### EXTRACT PROVIDED:
(begin)

Except as expressly provided herein, Cinemark reserves all rights with respect to the Service, and may pursue all legally available options under both civil and criminal laws (and may cooperate with law enforcement agencies) in the event of any violation of this Section 3(c).

d. Third Party Links. Although Cinemark controls some hyperlinks within the Service, the Service may contain links that lead to third-party sites. In addition, some rewards can be claimed through links provided by movie studios or other third parties, which links Cinemark may pass through to you. Cinemark includes these third-party links solely as a convenience to you. The presence of a link does not imply an endorsement of the linked site, its operator, or its contents, or that Cinemark is in any way affiliated with the linked site. The Service does not incorporate any materials appearing in applicable linked sites by reference. Cinemark reserves the right to terminate a link to a third party web site at any time. The third party sites are not controlled by Cinemark, and may have different terms of use and privacy policies, which Cinemark encourages you to review. Cinemark has no responsibility for the content of any third party web site, and provides such links on an “AS IS” basis. UNDER NO CIRCUMSTANCES SHALL CINEMARK BE LIABLE FOR ANY DIRECT OR INDIRECT, SPECIAL, INCIDENTAL, OR CONSEQUENTIAL DAMAGES THAT MAY ARISE FROM YOUR USE OF, OR INABILITY TO USE, ANY THIRD PARTY SITE.

e. App Access. You acknowledge and agree that the availability of the App may be dependent on third party websites or mobile applications from which you download the App (e.g., the Apple App Store or Google Play Store) (each a “Third Party App Store”). You acknowledge that these Terms of Service are between you and Cinemark and not with the applicable Third Party App Store. Each Third Party App Store may have its own terms and conditions to which you must agree before downloading the App from it. You agree to comply with, and your license to use the App is conditioned upon, your compliance with the applicable Third Party App Store terms and conditions. To the extent that other terms and conditions from the applicable Third Party App Store are less restrictive than, or otherwise conflict with, these Terms of Service, the more restrictive or conflicting terms and conditions in these Terms of Service will apply.

(end)

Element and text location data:
(begin)

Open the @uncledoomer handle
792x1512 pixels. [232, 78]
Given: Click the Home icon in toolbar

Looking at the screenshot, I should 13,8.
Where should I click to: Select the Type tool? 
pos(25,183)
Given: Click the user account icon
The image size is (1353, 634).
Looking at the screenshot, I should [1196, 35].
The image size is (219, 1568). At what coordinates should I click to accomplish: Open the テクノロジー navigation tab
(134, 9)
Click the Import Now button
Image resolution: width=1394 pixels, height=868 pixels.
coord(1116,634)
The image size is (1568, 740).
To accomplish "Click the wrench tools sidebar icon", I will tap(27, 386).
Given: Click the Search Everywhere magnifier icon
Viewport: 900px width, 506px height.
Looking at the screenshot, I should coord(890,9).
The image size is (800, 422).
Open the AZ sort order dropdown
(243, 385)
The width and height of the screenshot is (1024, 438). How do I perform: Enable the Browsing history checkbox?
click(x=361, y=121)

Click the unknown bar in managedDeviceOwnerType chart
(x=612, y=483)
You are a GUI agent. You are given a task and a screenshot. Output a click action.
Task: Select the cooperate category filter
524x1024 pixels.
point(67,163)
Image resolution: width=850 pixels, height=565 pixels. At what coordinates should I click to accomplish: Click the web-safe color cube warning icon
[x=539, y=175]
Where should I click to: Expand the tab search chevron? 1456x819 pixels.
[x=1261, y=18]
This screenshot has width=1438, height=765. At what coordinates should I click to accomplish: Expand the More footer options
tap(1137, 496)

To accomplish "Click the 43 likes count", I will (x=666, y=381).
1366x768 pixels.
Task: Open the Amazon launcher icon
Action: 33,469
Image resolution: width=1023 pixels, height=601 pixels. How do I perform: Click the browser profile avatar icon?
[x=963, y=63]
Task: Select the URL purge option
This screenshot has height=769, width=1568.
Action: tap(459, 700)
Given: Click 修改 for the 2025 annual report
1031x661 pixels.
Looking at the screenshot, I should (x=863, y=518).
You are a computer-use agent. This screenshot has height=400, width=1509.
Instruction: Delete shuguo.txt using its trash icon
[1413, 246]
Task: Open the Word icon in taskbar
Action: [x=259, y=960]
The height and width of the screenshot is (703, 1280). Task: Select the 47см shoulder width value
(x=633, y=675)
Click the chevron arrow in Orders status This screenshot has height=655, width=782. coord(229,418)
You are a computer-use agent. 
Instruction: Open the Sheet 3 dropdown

(end)

### CHALLENGES:
**A)** According to the Cinemark terms of service excerpt, on what basis does Cinemark provide links to third-party websites?
**B)** Pick up the Cinemark terms of service excerpt after its final sentence and write the passage that comes next.

### ANSWERS FOR THIS EXERCISE:
**A)** On an "AS IS" basis.

**B)**
f. Social Media Features. The Service may provide certain social media features that enable you to:

(i) Link certain content on the Service to certain third-party websites;

(ii) Send emails or other communications with certain content, or links to certain content, on the Service; and

(iii) Cause limited portions of content on the Service to be displayed or appear to be displayed on your own or certain third-party websites.

You may use these features solely as they are provided by us, solely with respect to the content they are displayed with, and otherwise in accordance with any additional terms and conditions we may provide with respect to such features. You agree to cooperate with us in causing any unauthorized framing or linking to cease immediately. We reserve the right to withdraw without notice any linking permission. We may disable all or any social media features and any links at any time, without notice, in our discretion.

4. Our Management of the Service

a. Our Right to Manage the Service. We reserve the right, but do not undertake the obligation to: (i) monitor or review the Service for violations of these Terms of Service and for compliance with our policies; (ii) report to law enforcement authorities and/or take legal action against anyone who violates these Terms of Service; (iii) refuse, restrict access to or the availability of, or remove, delete, edit or disable (to the extent technologically feasible) any content on the Service or any portion thereof; (iv) manage the Service in a manner designed to protect our, our users’, and third parties’ rights and property or to facilitate the proper functioning of the Service; and/or (v) terminate or block you your use of the Service for violating these Terms of Service.

b. Our Right to Terminate Users. WITHOUT LIMITING ANY OTHER PROVISION OF THESE TERMS OF SERVICE OR ANY REMEDY WE MAY HAVE UNDER LAW OR IN EQUITY, WE RESERVE THE RIGHT TO, IN OUR SOLE DISCRETION, AND WITHOUT NOTICE OR LIABILITY, DENY ACCESS TO AND USE OF THE SERVICE TO ANY PERSON FOR ANY REASON OR FOR NO REASON AT ALL, INCLUDING WITHOUT LIMITATION FOR BREACH OF ANY REPRESENTATION, WARRANTY OR COVENANT CONTAINED IN THESE TERMS OF SERVICE, OR VIOLATION OF ANY APPLICABLE LAW OR REGULATION.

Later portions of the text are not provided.